Under the provisions of SFAS No. 123, companies that adopted the fair value
based method were required to apply that method prospectively for new stock
option awards. This contributed to a "ramp-up" effect on stock-based
compensation expense in the first few years following adoption, which caused
concern for companies and investors because of the lack of consistency in
reported results. To address that concern, SFAS No. 148 provides two additional
methods of transition that reflect an entity's full complement of stock-based
compensation expense immediately upon adoption, thereby eliminating the ramp-up
effect.
SFAS No. 148 also improves the clarity and prominence of disclosures about the
proforma effects of using the fair value based method of accounting for
stock-based compensation for all companies - regardless of the accounting method
used - by requiring that the data be presented more prominently and in a more
user-friendly format in the footnotes to the financial statements. In addition,
SFAS No. 148 improves the timeliness of those disclosures by requiring that this
information be included in interim as well as annual financial statements. In
the past, companies were required to make proforma disclosures only in annual
financial statements.
The transition guidance and annual disclosure provisions of SFAS No. 148 are
effective for fiscal years ending after December 15, 2002, with earlier
application permitted in certain circumstances. The interim disclosure
provisions are effective for financial reports containing financial statements
for interim periods beginning after December 15, 2002.
The FASB has stated it intends to issue a new statement on accounting for
stock-based compensation and will require companies to expense stock options
using a fair value based method at date of grant. The date of implementation for
this proposed statement is not known.
In November 2002, the FASB issued Interpretation No. 45, Guarantor's Accounting
and Disclosure Requirements for Guarantees, Including Indirect Guarantees of
Indebtedness of Others ("FIN 45"). FIN 45 will change current practice in the
accounting for and disclosure of guarantees.
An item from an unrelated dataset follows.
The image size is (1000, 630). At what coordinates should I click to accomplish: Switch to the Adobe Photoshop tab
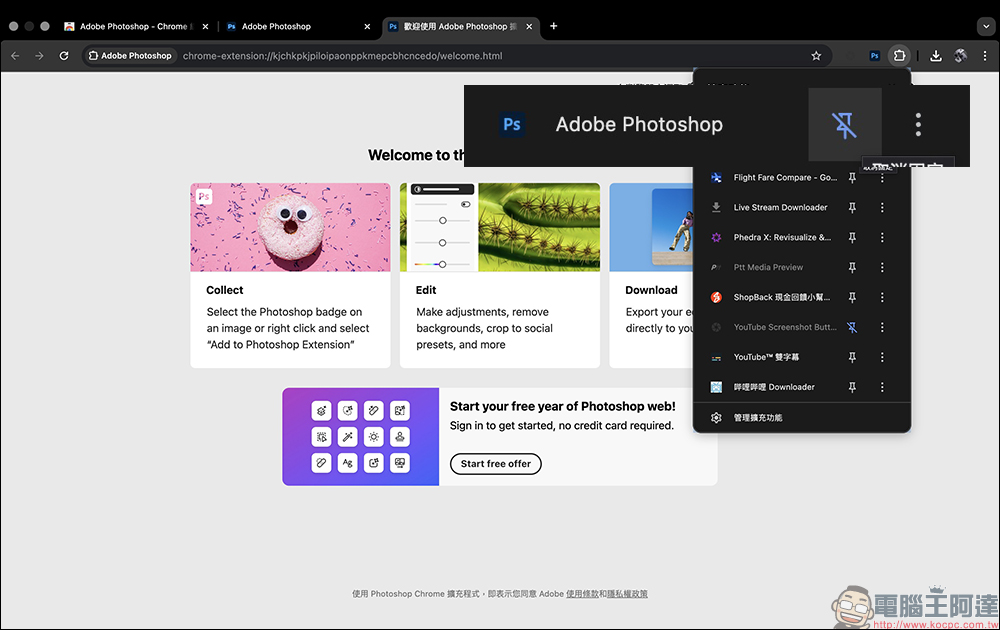pos(280,26)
Guarantees meeting the
characteristics described in FIN 45 are required to be initially recorded at
fair value, which is different from the general current practice of recording a
liability only when a loss is probable and reasonably estimable, as those terms
are defined in FASB Statement No. 5, Accounting for Contingencies. FIN 45 also
requires a guarantor to make new disclosures for virtually all guarantees even
if the likelihood of the guarantor's having to make payments under the guarantee
is remote.
In general, FIN 45 applies to contracts or indemnification agreements that
contingently require the guarantor to make payments to the guaranteed party
based on changes in an underlying asset, liability, or an equity security of the
guaranteed party such as financial standby letters of credit.
Disclosure requirements of FIN 45 are effective for financial statements of
interim or annual periods ending after December 31, 2002. The initial
recognition and measurement provisions are applicable on a prospective basis to
guarantees issued or modified after December 31, 2002, irrespective of the
guarantor's fiscal year-end. The guarantor's previous accounting for guarantees
issued prior to the date of FIN 45 initial applications should not be revised or
restated to reflect the provisions of FIN 45.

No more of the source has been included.